(Entries on target coordinates)
——

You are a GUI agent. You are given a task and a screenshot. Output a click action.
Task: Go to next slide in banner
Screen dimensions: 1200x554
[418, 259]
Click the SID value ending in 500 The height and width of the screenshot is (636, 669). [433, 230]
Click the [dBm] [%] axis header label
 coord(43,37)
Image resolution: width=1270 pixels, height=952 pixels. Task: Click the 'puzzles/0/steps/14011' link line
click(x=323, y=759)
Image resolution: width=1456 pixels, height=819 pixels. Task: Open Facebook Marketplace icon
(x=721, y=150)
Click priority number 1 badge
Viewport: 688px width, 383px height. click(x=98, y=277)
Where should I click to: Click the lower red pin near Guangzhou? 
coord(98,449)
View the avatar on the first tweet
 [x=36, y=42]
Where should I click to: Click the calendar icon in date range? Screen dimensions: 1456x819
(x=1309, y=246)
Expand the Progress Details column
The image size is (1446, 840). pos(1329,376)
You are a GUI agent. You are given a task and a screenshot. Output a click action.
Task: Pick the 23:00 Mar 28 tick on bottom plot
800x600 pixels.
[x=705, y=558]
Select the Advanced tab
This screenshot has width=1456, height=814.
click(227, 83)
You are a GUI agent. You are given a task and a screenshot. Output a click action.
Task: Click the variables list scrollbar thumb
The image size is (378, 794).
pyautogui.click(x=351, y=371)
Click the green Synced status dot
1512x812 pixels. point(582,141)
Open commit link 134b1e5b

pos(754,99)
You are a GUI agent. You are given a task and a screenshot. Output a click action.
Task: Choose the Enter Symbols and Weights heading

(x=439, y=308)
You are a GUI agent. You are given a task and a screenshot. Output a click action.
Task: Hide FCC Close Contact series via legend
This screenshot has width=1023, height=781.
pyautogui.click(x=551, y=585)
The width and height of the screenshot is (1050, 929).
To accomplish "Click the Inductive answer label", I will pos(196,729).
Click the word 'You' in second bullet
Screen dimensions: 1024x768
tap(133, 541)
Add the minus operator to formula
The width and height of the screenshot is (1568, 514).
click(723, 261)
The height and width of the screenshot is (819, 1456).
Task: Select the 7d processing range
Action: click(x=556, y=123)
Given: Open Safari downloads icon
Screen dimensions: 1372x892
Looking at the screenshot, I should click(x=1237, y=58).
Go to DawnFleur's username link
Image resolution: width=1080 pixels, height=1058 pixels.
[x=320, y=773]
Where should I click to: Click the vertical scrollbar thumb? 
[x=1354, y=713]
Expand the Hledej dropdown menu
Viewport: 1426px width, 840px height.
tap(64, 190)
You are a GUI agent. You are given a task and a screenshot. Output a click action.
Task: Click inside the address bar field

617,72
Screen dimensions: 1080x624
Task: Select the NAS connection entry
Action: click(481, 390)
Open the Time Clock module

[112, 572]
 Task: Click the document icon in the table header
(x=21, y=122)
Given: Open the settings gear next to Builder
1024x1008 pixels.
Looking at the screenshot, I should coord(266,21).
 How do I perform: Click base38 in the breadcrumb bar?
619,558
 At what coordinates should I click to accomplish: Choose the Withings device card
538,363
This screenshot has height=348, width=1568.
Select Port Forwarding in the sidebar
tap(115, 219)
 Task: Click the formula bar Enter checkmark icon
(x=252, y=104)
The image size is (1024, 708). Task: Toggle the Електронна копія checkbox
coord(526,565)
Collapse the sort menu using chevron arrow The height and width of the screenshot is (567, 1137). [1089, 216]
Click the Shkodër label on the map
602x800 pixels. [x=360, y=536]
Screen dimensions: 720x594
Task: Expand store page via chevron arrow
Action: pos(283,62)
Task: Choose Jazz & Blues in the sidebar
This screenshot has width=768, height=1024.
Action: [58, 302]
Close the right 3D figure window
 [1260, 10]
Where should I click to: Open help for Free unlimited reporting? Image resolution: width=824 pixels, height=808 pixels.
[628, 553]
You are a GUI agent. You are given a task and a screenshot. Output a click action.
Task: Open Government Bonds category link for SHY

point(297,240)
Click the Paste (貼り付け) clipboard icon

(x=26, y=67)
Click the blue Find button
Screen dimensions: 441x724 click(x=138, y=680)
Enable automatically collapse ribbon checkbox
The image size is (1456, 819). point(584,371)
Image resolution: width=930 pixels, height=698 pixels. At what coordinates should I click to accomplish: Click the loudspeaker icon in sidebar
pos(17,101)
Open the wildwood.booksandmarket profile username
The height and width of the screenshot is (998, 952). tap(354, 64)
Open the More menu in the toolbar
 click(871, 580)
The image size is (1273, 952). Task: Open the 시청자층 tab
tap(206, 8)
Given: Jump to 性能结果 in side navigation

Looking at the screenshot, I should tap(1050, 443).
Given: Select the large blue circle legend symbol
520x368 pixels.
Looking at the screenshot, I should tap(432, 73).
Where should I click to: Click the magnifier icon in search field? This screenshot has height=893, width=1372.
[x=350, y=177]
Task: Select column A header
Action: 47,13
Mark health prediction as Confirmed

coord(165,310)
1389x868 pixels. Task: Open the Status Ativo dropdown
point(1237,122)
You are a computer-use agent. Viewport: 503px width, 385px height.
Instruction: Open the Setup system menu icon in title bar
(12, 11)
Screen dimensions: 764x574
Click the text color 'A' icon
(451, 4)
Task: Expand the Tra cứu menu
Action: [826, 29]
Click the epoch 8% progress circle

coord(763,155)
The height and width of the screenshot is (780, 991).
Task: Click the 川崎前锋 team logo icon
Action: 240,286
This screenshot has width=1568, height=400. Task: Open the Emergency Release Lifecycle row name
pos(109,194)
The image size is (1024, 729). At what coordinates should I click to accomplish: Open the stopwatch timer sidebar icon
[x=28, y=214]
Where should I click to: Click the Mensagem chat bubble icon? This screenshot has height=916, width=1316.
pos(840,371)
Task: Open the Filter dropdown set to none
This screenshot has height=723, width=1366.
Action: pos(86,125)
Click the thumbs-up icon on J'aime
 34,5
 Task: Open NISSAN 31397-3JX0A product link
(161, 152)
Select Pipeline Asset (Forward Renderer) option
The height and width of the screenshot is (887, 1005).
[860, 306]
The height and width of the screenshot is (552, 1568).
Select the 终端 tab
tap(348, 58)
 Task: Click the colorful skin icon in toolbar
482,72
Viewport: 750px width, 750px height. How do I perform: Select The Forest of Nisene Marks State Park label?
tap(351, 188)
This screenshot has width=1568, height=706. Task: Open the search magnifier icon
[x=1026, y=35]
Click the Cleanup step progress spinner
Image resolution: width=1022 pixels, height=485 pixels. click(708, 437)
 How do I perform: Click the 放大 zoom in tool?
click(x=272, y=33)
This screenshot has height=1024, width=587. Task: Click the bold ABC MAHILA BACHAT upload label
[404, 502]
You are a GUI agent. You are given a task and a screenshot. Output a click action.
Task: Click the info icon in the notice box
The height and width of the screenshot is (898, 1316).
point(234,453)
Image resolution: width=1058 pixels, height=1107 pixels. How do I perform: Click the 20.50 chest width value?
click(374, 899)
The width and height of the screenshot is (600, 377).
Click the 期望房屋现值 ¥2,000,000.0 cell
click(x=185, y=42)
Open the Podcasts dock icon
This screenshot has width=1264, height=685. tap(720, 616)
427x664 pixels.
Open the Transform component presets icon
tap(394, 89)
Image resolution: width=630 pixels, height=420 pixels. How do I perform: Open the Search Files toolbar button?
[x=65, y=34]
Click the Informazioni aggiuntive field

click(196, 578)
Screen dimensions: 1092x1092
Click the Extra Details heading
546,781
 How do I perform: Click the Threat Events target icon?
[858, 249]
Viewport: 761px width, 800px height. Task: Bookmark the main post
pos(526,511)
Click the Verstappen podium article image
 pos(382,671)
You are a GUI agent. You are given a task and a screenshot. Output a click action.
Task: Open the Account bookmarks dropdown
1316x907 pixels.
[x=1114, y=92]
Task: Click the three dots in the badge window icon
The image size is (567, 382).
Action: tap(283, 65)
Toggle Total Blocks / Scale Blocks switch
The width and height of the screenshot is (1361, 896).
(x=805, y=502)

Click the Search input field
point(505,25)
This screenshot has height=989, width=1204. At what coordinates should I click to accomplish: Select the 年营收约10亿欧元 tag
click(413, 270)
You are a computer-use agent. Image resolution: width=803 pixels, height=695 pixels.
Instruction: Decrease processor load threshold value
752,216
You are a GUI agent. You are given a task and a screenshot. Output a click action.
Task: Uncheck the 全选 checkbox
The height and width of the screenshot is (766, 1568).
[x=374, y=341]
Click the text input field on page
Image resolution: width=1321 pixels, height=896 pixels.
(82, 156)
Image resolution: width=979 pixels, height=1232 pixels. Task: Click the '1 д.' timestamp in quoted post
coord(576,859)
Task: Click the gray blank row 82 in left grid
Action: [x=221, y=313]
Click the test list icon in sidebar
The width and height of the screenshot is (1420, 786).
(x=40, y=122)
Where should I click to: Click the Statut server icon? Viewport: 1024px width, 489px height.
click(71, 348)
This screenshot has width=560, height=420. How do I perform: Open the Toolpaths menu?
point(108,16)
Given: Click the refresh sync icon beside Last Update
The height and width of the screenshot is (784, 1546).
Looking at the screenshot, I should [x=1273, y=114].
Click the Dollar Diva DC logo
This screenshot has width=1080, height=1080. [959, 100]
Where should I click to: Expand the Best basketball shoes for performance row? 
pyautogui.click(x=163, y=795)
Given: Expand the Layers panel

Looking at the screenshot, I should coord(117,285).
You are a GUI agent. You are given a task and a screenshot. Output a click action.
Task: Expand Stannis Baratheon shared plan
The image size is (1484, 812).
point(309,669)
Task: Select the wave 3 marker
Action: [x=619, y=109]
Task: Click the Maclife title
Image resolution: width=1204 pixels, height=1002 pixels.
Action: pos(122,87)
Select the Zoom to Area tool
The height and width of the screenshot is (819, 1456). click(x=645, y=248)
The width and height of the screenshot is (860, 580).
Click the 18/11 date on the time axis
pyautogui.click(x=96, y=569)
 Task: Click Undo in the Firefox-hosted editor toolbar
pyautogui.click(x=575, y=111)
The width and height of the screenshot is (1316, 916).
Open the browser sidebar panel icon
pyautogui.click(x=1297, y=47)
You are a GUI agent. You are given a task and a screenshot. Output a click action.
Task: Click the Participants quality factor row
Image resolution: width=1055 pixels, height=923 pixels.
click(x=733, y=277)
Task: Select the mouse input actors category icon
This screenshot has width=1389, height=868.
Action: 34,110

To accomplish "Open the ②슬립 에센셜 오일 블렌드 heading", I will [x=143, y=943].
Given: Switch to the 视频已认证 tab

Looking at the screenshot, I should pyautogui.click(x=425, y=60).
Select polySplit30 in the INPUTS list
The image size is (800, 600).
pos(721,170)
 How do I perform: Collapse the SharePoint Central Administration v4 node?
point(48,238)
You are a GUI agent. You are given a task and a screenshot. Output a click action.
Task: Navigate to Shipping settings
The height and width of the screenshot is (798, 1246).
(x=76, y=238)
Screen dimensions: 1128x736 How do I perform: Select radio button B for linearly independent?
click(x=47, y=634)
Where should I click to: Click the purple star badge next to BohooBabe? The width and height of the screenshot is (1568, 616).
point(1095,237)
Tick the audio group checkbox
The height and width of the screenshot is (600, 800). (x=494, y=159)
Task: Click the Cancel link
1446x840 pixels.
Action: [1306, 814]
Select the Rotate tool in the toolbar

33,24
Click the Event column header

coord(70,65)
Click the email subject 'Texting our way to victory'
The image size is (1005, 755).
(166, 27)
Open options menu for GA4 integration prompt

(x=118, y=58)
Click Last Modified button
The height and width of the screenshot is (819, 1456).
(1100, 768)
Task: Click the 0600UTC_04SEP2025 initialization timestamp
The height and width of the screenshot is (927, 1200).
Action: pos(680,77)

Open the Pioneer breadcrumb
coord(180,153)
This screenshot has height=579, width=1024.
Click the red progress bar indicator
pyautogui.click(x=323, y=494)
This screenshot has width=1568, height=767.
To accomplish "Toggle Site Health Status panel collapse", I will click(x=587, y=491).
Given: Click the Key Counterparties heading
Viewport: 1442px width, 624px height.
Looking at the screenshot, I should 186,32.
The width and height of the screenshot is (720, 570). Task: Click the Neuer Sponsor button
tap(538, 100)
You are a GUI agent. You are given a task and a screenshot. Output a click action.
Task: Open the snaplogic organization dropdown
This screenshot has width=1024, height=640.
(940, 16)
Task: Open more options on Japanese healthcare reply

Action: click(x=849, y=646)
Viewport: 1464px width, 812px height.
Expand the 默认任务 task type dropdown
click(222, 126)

——

**Directions**
Could you copy out, word for word, the lines between the one holding "Given: Open the settings gear next to Builder" and the one holding "coord(526,565)", inclusive?

**Full answer**
Given: Open the settings gear next to Builder
1024x1008 pixels.
Looking at the screenshot, I should coord(266,21).
 How do I perform: Click base38 in the breadcrumb bar?
619,558
 At what coordinates should I click to accomplish: Choose the Withings device card
538,363
This screenshot has height=348, width=1568.
Select Port Forwarding in the sidebar
tap(115, 219)
 Task: Click the formula bar Enter checkmark icon
(x=252, y=104)
The image size is (1024, 708). Task: Toggle the Електронна копія checkbox
coord(526,565)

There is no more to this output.